Elastic Cleanup¶
Management script.
Rationale¶
Elastic-management uses different arguments to handle different jobs:
--setup
Automates setup of watermarks and index templates for a Elasticsearch cluster. Watermarks is a way of gracefully limiting usage of data-nodes. The default limits are:Low: Prevents Elasticsearch in allocation new shards to a node that has
less than 50GB
of available space left.High: Elasticsearch tries to reallocate shards to other nodes if the node with low space has
less than 25GB
of available space left.Flood: When a node has
less than 10GB
Elasticsearch changes all indices that have a shard on the flooded node into a read/delete only state. At this point manual interventions is needed(see--removeFlood
). This requires the owner of the cluster to clean up the node and manually remove the flood limitation.
--cleanup
Meant to run as a daily cron job. Goes through all indices to find expired auditing information given by theexpiry
field in the entries. Also takes all audit entries from the day before and shrinks the indices to only contain 1 shard. We are lowering the number of shards to 1 since we will no longer write to this index and only rarely read from it. By doing this we reduce overhead and also the storage used by the index.--reindex
Meant to run as a weekly cron job. Takes the audit entries from the week before and reindex them into weekly indices for each audit type.--backup
Intended to be a cronjob creating a incremental snapshot.--removeFlood
Can be used to quickly remove the read/delete only state enforced by the Watermark when reaching flood level once the cluster have been cleaned up or given more storage.--monthlyReduce
Meant to run as a monthly cron job. Takes all audit logs for the past month and reindex them into a single index for the month using the template: http_logs_AUDITNAME-monthly-01.mm.yyyy-LastDayOfMonth.mm.yyyy--reduceLastQuarter
Intended to be a cron job run each 3rd month. This has a dependency on the --monthlyReduce, since it requires the indices it reduces to contain the “monthly” keyword.--deleteEmptyIndices
Used for deleting all empty indices in the cluster.
Shrinking¶
When running “–cleanup” the shrinking process takes place. The reason that we shrink each day are multiple:
There are a small overhead in storage usage in having multiple shards per index
Shards are usually used for faster write and search. Since we make daily indices we no longer have a need for larger write capacity and we rarely have a need for searching.
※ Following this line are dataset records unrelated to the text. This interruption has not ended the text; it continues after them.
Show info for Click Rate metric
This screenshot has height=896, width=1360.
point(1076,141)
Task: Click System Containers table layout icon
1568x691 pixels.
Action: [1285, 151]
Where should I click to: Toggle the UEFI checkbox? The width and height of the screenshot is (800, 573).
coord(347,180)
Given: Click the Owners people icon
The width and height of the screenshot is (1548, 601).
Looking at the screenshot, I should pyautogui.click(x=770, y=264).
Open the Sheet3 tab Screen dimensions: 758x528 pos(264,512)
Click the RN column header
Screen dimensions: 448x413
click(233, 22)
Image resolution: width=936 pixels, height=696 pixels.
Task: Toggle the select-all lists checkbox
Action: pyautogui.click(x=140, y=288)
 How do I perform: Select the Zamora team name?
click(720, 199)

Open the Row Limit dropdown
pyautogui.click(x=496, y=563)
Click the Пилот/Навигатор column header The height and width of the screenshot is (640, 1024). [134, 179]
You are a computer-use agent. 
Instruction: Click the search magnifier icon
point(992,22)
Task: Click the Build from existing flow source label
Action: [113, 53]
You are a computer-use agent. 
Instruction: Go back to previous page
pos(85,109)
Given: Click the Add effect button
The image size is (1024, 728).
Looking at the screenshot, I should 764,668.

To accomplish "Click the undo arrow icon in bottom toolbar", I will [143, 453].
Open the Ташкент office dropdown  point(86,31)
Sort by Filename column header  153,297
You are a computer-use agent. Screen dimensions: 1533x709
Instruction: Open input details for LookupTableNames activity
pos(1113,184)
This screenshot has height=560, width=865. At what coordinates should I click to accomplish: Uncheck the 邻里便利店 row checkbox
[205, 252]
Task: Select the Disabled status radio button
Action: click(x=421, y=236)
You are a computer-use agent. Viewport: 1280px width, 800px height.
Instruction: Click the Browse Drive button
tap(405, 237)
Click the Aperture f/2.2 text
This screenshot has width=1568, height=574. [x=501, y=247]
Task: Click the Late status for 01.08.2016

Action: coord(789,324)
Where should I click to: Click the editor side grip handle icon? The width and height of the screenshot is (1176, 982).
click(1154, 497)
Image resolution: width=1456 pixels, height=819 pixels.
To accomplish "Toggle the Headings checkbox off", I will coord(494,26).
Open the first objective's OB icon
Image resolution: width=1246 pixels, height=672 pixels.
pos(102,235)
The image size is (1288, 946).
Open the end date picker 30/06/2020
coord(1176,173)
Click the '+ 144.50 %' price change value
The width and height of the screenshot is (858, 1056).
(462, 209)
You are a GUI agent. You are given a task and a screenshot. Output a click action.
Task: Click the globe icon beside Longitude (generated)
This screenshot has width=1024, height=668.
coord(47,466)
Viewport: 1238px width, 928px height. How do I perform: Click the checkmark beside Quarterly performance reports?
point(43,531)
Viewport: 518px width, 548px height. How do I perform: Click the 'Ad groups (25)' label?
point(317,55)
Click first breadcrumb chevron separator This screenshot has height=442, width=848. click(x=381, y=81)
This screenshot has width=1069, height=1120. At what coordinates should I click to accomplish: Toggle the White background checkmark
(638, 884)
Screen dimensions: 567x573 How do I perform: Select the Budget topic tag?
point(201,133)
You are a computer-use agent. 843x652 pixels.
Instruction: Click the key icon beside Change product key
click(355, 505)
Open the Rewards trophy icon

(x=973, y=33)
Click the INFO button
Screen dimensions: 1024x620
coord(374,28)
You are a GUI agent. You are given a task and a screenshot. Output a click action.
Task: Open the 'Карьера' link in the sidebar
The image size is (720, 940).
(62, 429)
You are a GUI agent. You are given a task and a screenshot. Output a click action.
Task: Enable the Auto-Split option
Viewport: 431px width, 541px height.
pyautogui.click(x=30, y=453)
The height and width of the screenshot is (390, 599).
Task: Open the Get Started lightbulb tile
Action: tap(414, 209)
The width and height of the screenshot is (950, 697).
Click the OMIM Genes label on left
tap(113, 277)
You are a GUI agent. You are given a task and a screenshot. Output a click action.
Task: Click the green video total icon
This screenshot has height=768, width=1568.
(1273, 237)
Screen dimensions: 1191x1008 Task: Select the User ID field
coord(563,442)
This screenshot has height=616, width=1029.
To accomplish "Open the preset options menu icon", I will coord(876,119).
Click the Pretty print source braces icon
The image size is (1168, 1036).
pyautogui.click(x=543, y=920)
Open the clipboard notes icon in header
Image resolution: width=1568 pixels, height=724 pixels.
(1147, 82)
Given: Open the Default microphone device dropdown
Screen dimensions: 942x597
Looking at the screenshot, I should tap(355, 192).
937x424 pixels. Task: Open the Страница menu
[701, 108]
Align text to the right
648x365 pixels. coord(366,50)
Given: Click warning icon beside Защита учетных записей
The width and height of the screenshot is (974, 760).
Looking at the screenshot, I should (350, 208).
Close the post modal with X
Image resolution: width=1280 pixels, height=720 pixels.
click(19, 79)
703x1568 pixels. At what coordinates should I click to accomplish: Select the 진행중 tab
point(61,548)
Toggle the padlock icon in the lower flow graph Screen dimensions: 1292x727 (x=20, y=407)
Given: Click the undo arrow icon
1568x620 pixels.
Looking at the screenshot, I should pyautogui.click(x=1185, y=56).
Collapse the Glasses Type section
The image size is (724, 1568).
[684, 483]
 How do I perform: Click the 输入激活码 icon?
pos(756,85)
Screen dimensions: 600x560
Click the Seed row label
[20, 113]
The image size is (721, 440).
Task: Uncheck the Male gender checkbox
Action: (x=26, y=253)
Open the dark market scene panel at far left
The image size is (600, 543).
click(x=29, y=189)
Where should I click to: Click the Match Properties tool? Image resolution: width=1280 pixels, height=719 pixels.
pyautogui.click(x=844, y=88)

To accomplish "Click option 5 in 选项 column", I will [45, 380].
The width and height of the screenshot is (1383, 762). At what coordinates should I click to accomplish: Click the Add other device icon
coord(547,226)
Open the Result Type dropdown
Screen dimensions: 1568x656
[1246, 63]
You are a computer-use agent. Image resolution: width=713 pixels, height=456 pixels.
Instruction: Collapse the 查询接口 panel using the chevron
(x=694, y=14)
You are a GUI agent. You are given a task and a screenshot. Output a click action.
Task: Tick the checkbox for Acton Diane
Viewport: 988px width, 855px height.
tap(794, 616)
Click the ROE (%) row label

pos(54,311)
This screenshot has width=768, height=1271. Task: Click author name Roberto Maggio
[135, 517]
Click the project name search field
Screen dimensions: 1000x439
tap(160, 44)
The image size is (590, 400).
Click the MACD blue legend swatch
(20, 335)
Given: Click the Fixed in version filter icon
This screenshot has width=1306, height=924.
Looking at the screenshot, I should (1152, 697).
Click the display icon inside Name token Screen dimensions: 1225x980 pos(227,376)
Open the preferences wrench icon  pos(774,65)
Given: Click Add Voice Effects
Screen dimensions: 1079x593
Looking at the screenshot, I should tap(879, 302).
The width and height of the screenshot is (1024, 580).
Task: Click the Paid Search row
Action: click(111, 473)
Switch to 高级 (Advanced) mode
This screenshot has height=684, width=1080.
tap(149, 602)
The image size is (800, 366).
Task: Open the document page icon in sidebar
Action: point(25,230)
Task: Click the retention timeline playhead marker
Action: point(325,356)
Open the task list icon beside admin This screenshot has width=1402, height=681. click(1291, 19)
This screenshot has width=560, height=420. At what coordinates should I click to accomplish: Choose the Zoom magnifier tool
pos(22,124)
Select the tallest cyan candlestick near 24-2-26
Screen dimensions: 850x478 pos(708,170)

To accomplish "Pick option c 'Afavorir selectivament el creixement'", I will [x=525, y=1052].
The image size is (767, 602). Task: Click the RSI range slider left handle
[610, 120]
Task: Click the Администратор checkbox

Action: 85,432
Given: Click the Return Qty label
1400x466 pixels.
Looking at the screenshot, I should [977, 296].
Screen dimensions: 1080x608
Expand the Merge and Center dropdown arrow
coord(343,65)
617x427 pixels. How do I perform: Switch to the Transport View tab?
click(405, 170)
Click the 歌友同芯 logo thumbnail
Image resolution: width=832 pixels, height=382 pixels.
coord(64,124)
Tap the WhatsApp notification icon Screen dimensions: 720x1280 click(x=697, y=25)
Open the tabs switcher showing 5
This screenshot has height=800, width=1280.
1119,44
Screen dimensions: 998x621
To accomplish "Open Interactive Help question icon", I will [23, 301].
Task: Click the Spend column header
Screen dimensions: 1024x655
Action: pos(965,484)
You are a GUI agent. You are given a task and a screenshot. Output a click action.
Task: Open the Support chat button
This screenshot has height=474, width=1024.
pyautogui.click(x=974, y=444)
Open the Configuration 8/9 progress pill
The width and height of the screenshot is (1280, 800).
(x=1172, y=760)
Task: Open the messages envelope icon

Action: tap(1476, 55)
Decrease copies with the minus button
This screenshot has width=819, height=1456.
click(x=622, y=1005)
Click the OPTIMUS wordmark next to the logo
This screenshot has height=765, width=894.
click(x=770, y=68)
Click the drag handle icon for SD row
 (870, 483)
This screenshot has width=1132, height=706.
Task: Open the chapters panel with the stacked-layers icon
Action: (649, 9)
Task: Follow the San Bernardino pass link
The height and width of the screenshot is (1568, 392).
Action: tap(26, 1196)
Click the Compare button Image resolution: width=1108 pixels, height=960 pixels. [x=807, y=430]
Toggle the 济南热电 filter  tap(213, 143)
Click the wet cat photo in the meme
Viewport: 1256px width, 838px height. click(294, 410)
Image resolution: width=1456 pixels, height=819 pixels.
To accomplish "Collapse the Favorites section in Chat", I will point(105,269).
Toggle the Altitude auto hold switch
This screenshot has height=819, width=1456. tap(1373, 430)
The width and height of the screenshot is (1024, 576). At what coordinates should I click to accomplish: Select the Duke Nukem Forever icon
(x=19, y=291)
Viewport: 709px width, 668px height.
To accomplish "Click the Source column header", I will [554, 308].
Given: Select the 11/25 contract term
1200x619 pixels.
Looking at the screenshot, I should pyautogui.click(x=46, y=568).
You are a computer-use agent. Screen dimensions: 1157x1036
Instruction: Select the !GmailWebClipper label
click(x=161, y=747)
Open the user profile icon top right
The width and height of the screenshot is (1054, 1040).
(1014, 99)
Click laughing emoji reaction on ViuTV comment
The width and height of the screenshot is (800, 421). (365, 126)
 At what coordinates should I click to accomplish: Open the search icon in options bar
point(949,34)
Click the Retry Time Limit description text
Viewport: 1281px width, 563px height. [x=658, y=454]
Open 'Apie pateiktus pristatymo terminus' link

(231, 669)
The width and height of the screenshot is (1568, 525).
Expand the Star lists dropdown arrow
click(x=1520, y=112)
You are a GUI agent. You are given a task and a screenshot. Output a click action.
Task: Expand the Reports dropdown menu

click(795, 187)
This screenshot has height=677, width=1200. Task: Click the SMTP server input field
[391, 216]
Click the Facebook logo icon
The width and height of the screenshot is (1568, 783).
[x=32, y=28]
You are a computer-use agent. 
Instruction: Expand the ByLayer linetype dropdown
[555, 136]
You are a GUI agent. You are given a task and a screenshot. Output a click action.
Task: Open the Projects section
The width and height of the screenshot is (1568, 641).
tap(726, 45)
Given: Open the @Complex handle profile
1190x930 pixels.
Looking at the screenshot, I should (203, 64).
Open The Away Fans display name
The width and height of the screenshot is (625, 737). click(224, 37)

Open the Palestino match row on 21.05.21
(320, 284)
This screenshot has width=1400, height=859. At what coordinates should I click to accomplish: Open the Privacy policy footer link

The cluster has a hard limit of shards per node. If this limit is exceeded the cluster will not write new shards even if there is plenty of storage left. The limit is optimal when between 2-5000 per node. By reducing the number of shards ’ in unused indices we can easier keep each node beneath the limit.
The procedure of shrinking requires multiple steps.
Preparing source index: The source index needs to be on the same node before a shrink can happen. The index also needs to be blocked from further writes. The process of moving all data of the index to a single node can be time consuming and there for we need to wait for the cluster to finish moving before we can continue the process.
Shrinking: When shrinking a new index is created. This uses the same name, but postfixes it with “_small” and only has a single primary shard and a single replica. This greatly reduces the number of shards overall since we create 100+ indices of logs each day.
Once the new index has been created a merge operation can be made which reduces the number of segmentes the index uses. This is not a requirement, but it reduces the storage consumption of the index.Deletion: Once the shrink has completed we are left with duplicate data. The original index and the new smaller (shardswise) index. To finish the shrink we delete the old index from the cluster.
Potential errors and how they are handled¶
When doing the daily reduction of shards multiple things can happen:
Allocation to single node not done: Even if we allocate all the shards to one node in a seperate step, there could have been a short instance where the number of reallocating shards was 0, but in fact not done yet. If this is the case, Elasticsearch will throw a internal error. In this case we attempt to wait once more for reallocation before we retry the shrink.
Index already exists: In the case that the cleanup job crashes between a shrink has started and the old index is not yet deleted, the old index would be added to the list of indices to shrink when the cron job restarts. When trying to shrink this index Elasticsearch would complain that the index is already there and fail the job. If this error is thrown we catch it and makes a check to see if the number of documents in both indices match. If they do match we delete the old index, otherwise we delete the new index and do retry the shrink.
Timeout when merging: Since the elastic-management code does not use the async API a timeout can happen if the merge operation takes longer than 60s. In this case we catch the exception and writes the event to log and waits for a few seconds. There is no need to try to redo the operation since the operation has started, and will continue eventhough a timeout happen.